Design and Concepts

This section describe the overall design and concepts within pithos and its interaction with Apache Cassandra.

S3 Concepts

Since pithos exposes the AWS S3 API, some of its properties have direct impact on pithos’s design.


If you’re not familiar with S3, the following terms need clarification:

A bucket is a named container for objects. A bucket belongs to a region and may contain an arbitrary number of objects, potentially in different storage classes.
A region hosts the metadata for objects. Regions may have several available storage classes.
An object is the S3 representation of a file. There is no filesystem hierarchy in S3 even though some mechanisms may help in emulating one.
Storage Class
A storage class is a destination for objects with specific storage properties. A typical use case for storage properties is to provide cheap storage with low safety properties in a reduced redundancy class and standard safety properties in a standard class.

A global bucket namespace

The first thing of note is that an S3-compatible object store will expose a global namespace for buckets across all tenants. Bucket names are first come, first served and hold very little information. The most important properties stored in a bucket are:

  • The bucket name
  • The bucket’s tenant
  • The bucket’s ACL
  • The bucket’s CORS configuration
  • The region the bucket’s objects will be stored in

Cassandra concepts

pithos relies on Apache Cassandra, which brings its own set of terminology and concepts:

A Cassandra cluster is a collection of a number of nodes which share properties such as available schema and data.
A Cassandra node is a participant in a cluster. It can be seen as the equivalent of an SQL instance.
A Cassandra keyspace holds a collection of column families which share similar properties, such as a replication factor. It can be seen as the equivalent of an SQL database
Column Family
A Cassandra column family stores keyed rows of data sharing a specific schema. It can be seen as the equivalent of an SQL table.

Pithos properties

pithos strives to provide an eventual consistent system, enforcing validity through clients.

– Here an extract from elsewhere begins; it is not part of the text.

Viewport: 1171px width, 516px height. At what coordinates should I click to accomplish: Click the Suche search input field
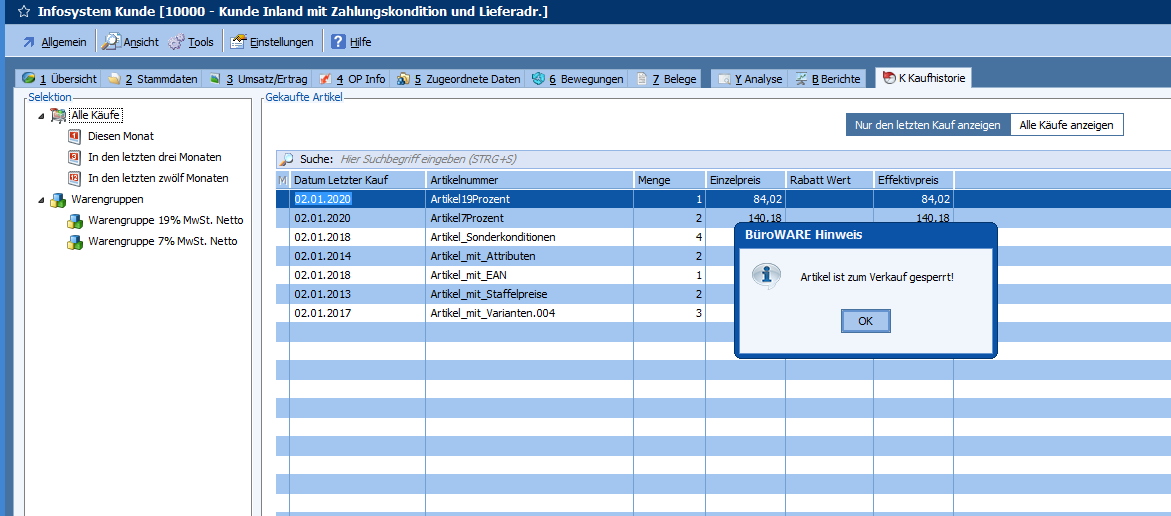point(700,159)
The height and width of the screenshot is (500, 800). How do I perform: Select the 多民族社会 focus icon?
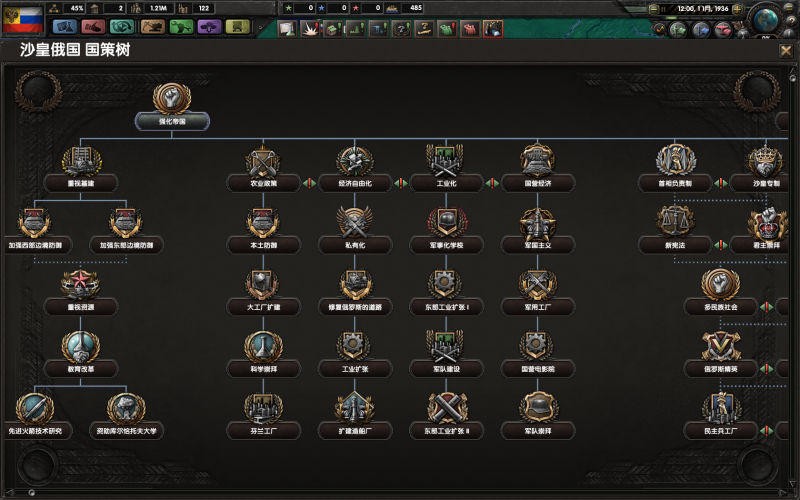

There is a single operation throughout pithos which necessitates some transactional properties: the act of claiming a bucket’s ownership. As it stands, given the current implementation of the bucketstore, this operation may return inconsistent results.

All other operations in pithos are commutative and may be retried to achieve expected results.

It is worth noting that typical S3 clients will ensure the validity of operations by comparing local MD5 checksums and checksums reported by pithos.

While operations are commutative, stale data may be left in the inode_blocks and block column families when upload operations fail, or clients interrupt uploads. This will result in orphaned blocks, which need to be regularily purged from the blobstore. Pithos does not provide a method to check for these yet.

Pithos Architecture

To isolate concerns and provide flexibility when building an object store service, pithos is built around the notion of different stores which are all responsible for a subset of the overall object store data. Each of the store can be independently configured and may point to a separate location.

pithos provides default implementations of each store targetting cassandra (except for the keystore which is static by default) but the configuration file format allows for providing different implementations if necessary.

The Keystore

pithos does not concern itself with handling tenants, it relies on a keystore to provide an association from API key to tenant information.

Out of the box, pithos only ships with a simple config-file based keystore, but writing a separate one is trivial and covered in the developer documentation.

A key lookup in the keystore should yield a map of the following attributes:

  "master": false,
  "tenant": "tenant name",
  "secret": "secret key",
  "memberof": ["group1", "group2"]

This properties are then used by pithos to authenticate requests.

The Bucketstore

The bucketstore holds an association of bucket name to tenant and properties.

Column Type Description
bucket text bucket name
acl text serialized ACL definition
cors text serialized CORS definition
created text ISO8601 timestamp
policy text (unused)
region text region name
tenant text tenant name
versioned boolean (unused)
website text website configuration (unused)

The Metastore

The metastore hold object metadata for a specific region. It also associates objects with their storage class location and keeps track of ongoing multipart object uploads.

An object has the following properties:

Column Type Description
bucket text bucket name
object text full object path
acl text serialized ACL definition
atime text ISO8601 timestamp of access time
checksum text MD5 checksum of object
size bigint total file size
inode uuid object inode ID
version uuid object version ID
storageclass text storage class where data is stored
metadata map additional attributes

Multipart upload descriptions span two entities, the first stores a list of ongoing uploads:

Column Type Description
bucket text bucket name
object text full object path
upload uuid object inode ID
metadata map additional attributes

The second stores information on each uploaded part

Column Type Description
bucket text bucket name
object text full object path
upload uuid object inode ID
partno int part number within this upload
cheksum text MD5 checksum of this part
inode uuid upload part inode ID
version uuid upload part version ID
modified text ISO 8601 timestamp of part upload
size bigint upload part total size

The Blobstore

The blobstore holds data for your files. Data is stored based on inode ids. Data is stored across two entities by default.

The first one is a list of blocks within an inode:

Column Type Description
inode uuid inode ID
version uuid version ID
block bigint offset of block start
size bigint block size

The second one holds data within a block:

Column Type Description
inode uuid inode ID
version uuid version ID
block bigint offset of block start
offset bigint offset of payload within object
chunksize int payload size
payload blob bytes for this payload